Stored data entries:
= Beginning of Section =
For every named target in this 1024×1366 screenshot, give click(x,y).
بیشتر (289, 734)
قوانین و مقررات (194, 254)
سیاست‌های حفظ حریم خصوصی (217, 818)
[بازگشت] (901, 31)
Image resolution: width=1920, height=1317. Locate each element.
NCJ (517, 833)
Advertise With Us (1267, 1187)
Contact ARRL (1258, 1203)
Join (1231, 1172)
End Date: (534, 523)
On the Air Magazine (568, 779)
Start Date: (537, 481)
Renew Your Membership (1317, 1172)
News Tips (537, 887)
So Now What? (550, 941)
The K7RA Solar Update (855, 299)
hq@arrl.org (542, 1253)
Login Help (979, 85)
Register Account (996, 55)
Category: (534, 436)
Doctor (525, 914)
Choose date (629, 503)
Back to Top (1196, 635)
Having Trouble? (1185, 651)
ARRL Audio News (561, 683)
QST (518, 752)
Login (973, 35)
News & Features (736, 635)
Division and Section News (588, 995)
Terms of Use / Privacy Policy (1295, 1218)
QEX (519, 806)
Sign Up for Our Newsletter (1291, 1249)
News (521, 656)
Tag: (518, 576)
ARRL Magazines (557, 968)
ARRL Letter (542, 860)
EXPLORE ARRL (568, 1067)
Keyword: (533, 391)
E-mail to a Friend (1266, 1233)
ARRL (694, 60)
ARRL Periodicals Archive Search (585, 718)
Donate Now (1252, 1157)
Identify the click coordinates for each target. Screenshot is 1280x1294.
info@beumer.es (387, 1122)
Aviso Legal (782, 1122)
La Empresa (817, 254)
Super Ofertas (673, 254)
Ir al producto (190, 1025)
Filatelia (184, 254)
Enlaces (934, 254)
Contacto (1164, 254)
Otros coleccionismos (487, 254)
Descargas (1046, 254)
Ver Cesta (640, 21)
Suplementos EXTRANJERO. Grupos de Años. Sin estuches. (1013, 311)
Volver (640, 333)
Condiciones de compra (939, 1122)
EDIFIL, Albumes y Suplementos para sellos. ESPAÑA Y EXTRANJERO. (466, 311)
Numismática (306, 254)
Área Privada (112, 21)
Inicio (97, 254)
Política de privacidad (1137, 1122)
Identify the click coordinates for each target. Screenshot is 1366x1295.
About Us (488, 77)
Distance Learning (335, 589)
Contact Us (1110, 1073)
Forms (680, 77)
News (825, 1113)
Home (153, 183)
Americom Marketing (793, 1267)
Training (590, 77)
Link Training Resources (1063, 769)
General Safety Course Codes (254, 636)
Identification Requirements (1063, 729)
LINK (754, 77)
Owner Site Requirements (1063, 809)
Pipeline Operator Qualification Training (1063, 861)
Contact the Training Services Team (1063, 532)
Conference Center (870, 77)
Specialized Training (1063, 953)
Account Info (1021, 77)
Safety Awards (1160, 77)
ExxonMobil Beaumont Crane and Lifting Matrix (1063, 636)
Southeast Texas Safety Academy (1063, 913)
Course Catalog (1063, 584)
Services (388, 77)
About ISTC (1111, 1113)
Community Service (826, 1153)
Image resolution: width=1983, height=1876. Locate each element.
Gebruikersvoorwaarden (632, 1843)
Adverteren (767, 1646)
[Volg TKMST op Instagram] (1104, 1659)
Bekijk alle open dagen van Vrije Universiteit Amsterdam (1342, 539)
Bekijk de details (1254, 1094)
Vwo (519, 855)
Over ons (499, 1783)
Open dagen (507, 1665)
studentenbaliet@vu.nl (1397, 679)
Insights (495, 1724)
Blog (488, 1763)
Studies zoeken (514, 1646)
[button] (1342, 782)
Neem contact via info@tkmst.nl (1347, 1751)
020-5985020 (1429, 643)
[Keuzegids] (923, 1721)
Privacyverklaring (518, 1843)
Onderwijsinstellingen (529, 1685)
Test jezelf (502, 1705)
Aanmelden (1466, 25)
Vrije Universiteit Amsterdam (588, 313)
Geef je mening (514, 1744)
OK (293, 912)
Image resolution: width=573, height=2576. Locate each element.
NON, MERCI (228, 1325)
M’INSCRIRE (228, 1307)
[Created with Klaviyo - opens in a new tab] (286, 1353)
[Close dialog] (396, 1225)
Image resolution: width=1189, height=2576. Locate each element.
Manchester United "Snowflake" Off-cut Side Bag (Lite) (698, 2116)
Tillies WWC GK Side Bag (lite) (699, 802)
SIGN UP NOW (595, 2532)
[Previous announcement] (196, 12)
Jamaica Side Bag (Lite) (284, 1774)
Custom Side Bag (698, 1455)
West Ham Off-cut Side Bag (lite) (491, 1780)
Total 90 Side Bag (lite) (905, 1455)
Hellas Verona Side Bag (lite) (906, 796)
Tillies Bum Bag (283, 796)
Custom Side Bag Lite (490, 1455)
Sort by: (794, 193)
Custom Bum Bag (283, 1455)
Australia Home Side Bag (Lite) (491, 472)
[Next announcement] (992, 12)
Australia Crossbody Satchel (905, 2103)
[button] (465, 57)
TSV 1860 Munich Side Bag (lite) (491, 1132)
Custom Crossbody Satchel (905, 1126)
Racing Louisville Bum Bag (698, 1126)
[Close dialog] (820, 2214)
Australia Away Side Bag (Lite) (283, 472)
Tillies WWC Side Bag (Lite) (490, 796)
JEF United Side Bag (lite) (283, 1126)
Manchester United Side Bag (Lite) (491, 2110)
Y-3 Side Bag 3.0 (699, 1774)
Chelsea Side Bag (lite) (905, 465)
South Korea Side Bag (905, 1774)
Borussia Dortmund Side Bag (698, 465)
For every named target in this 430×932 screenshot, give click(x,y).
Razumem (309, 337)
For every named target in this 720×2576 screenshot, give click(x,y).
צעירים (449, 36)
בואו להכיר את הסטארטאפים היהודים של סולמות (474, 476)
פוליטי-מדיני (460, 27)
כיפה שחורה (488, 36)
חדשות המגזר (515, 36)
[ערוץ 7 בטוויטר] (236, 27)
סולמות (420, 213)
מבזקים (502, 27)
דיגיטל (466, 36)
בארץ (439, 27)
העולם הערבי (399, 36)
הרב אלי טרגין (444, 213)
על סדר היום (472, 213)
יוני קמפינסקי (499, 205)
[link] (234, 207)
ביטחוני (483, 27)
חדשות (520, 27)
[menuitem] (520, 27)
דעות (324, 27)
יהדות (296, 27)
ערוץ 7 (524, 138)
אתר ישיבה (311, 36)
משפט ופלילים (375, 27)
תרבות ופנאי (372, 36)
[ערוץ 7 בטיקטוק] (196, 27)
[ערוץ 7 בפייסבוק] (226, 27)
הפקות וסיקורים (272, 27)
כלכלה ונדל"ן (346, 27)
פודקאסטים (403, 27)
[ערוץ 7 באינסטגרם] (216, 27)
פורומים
= End of Section =
Problem: Reproduce all the records. Keep them exact, please.

Answer box:
For every named target in this 1024×1366 screenshot, give click(x,y).
بیشتر (289, 734)
قوانین و مقررات (194, 254)
سیاست‌های حفظ حریم خصوصی (217, 818)
[بازگشت] (901, 31)
Image resolution: width=1920, height=1317. Locate each element.
NCJ (517, 833)
Advertise With Us (1267, 1187)
Contact ARRL (1258, 1203)
Join (1231, 1172)
End Date: (534, 523)
On the Air Magazine (568, 779)
Start Date: (537, 481)
Renew Your Membership (1317, 1172)
News Tips (537, 887)
So Now What? (550, 941)
The K7RA Solar Update (855, 299)
hq@arrl.org (542, 1253)
Login Help (979, 85)
Register Account (996, 55)
Category: (534, 436)
Doctor (525, 914)
Choose date (629, 503)
Back to Top (1196, 635)
Having Trouble? (1185, 651)
ARRL Audio News (561, 683)
QST (518, 752)
Login (973, 35)
News & Features (736, 635)
Division and Section News (588, 995)
Terms of Use / Privacy Policy (1295, 1218)
QEX (519, 806)
Sign Up for Our Newsletter (1291, 1249)
News (521, 656)
Tag: (518, 576)
ARRL Magazines (557, 968)
ARRL Letter (542, 860)
EXPLORE ARRL (568, 1067)
Keyword: (533, 391)
E-mail to a Friend (1266, 1233)
ARRL (694, 60)
ARRL Periodicals Archive Search (585, 718)
Donate Now (1252, 1157)
Identify the click coordinates for each target. Screenshot is 1280x1294.
info@beumer.es (387, 1122)
Aviso Legal (782, 1122)
La Empresa (817, 254)
Super Ofertas (673, 254)
Ir al producto (190, 1025)
Filatelia (184, 254)
Enlaces (934, 254)
Contacto (1164, 254)
Otros coleccionismos (487, 254)
Descargas (1046, 254)
Ver Cesta (640, 21)
Suplementos EXTRANJERO. Grupos de Años. Sin estuches. (1013, 311)
Volver (640, 333)
Condiciones de compra (939, 1122)
EDIFIL, Albumes y Suplementos para sellos. ESPAÑA Y EXTRANJERO. (466, 311)
Numismática (306, 254)
Área Privada (112, 21)
Inicio (97, 254)
Política de privacidad (1137, 1122)
Identify the click coordinates for each target. Screenshot is 1366x1295.
About Us (488, 77)
Distance Learning (335, 589)
Contact Us (1110, 1073)
Forms (680, 77)
News (825, 1113)
Home (153, 183)
Americom Marketing (793, 1267)
Training (590, 77)
Link Training Resources (1063, 769)
General Safety Course Codes (254, 636)
Identification Requirements (1063, 729)
LINK (754, 77)
Owner Site Requirements (1063, 809)
Pipeline Operator Qualification Training (1063, 861)
Contact the Training Services Team (1063, 532)
Conference Center (870, 77)
Specialized Training (1063, 953)
Account Info (1021, 77)
Safety Awards (1160, 77)
ExxonMobil Beaumont Crane and Lifting Matrix (1063, 636)
Southeast Texas Safety Academy (1063, 913)
Course Catalog (1063, 584)
Services (388, 77)
About ISTC (1111, 1113)
Community Service (826, 1153)
Image resolution: width=1983, height=1876. Locate each element.
Gebruikersvoorwaarden (632, 1843)
Adverteren (767, 1646)
[Volg TKMST op Instagram] (1104, 1659)
Bekijk alle open dagen van Vrije Universiteit Amsterdam (1342, 539)
Bekijk de details (1254, 1094)
Vwo (519, 855)
Over ons (499, 1783)
Open dagen (507, 1665)
studentenbaliet@vu.nl (1397, 679)
Insights (495, 1724)
Blog (488, 1763)
Studies zoeken (514, 1646)
[button] (1342, 782)
Neem contact via info@tkmst.nl (1347, 1751)
020-5985020 (1429, 643)
[Keuzegids] (923, 1721)
Privacyverklaring (518, 1843)
Onderwijsinstellingen (529, 1685)
Test jezelf (502, 1705)
Aanmelden (1466, 25)
Vrije Universiteit Amsterdam (588, 313)
Geef je mening (514, 1744)
OK (293, 912)
Image resolution: width=573, height=2576. Locate each element.
NON, MERCI (228, 1325)
M’INSCRIRE (228, 1307)
[Created with Klaviyo - opens in a new tab] (286, 1353)
[Close dialog] (396, 1225)
Image resolution: width=1189, height=2576. Locate each element.
Manchester United "Snowflake" Off-cut Side Bag (Lite) (698, 2116)
Tillies WWC GK Side Bag (lite) (699, 802)
SIGN UP NOW (595, 2532)
[Previous announcement] (196, 12)
Jamaica Side Bag (Lite) (284, 1774)
Custom Side Bag (698, 1455)
West Ham Off-cut Side Bag (lite) (491, 1780)
Total 90 Side Bag (lite) (905, 1455)
Hellas Verona Side Bag (lite) (906, 796)
Tillies Bum Bag (283, 796)
Custom Side Bag Lite (490, 1455)
Sort by: (794, 193)
Custom Bum Bag (283, 1455)
Australia Home Side Bag (Lite) (491, 472)
[Next announcement] (992, 12)
Australia Crossbody Satchel (905, 2103)
[button] (465, 57)
TSV 1860 Munich Side Bag (lite) (491, 1132)
Custom Crossbody Satchel (905, 1126)
Racing Louisville Bum Bag (698, 1126)
[Close dialog] (820, 2214)
Australia Away Side Bag (Lite) (283, 472)
Tillies WWC Side Bag (Lite) (490, 796)
JEF United Side Bag (lite) (283, 1126)
Manchester United Side Bag (Lite) (491, 2110)
Y-3 Side Bag 3.0 (699, 1774)
Chelsea Side Bag (lite) (905, 465)
South Korea Side Bag (905, 1774)
Borussia Dortmund Side Bag (698, 465)
For every named target in this 430×932 screenshot, give click(x,y).
Razumem (309, 337)
For every named target in this 720×2576 screenshot, give click(x,y).
צעירים (449, 36)
בואו להכיר את הסטארטאפים היהודים של סולמות (474, 476)
פוליטי-מדיני (460, 27)
כיפה שחורה (488, 36)
חדשות המגזר (515, 36)
[ערוץ 7 בטוויטר] (236, 27)
סולמות (420, 213)
מבזקים (502, 27)
דיגיטל (466, 36)
בארץ (439, 27)
העולם הערבי (399, 36)
הרב אלי טרגין (444, 213)
על סדר היום (472, 213)
יוני קמפינסקי (499, 205)
[link] (234, 207)
ביטחוני (483, 27)
חדשות (520, 27)
[menuitem] (520, 27)
דעות (324, 27)
יהדות (296, 27)
ערוץ 7 (524, 138)
אתר ישיבה (311, 36)
משפט ופלילים (375, 27)
תרבות ופנאי (372, 36)
[ערוץ 7 בטיקטוק] (196, 27)
[ערוץ 7 בפייסבוק] (226, 27)
הפקות וסיקורים (272, 27)
כלכלה ונדל"ן (346, 27)
פודקאסטים (403, 27)
[ערוץ 7 באינסטגרם] (216, 27)
פורומים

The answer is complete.